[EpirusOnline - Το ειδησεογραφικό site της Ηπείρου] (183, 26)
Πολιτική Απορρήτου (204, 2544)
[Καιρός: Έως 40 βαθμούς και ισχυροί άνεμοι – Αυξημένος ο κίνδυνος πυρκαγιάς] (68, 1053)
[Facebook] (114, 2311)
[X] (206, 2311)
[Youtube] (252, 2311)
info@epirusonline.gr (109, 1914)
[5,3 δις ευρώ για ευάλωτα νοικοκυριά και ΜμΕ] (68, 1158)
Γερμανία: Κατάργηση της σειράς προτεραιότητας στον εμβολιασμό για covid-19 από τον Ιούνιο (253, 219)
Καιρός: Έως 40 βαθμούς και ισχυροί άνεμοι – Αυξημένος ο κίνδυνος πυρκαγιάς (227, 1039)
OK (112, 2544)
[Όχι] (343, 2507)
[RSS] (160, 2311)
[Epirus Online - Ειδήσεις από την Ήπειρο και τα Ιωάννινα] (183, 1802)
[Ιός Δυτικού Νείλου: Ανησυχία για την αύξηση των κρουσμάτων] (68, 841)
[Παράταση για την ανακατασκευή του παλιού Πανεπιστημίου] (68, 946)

□ □ □ □ □ □ □

## [To do]
Every line from the one with "[Όχι] (343, 2507)" to the end of the records above should be returned exactly, and no other lines.

## [Solution to this problem]
[Όχι] (343, 2507)
[RSS] (160, 2311)
[Epirus Online - Ειδήσεις από την Ήπειρο και τα Ιωάννινα] (183, 1802)
[Ιός Δυτικού Νείλου: Ανησυχία για την αύξηση των κρουσμάτων] (68, 841)
[Παράταση για την ανακατασκευή του παλιού Πανεπιστημίου] (68, 946)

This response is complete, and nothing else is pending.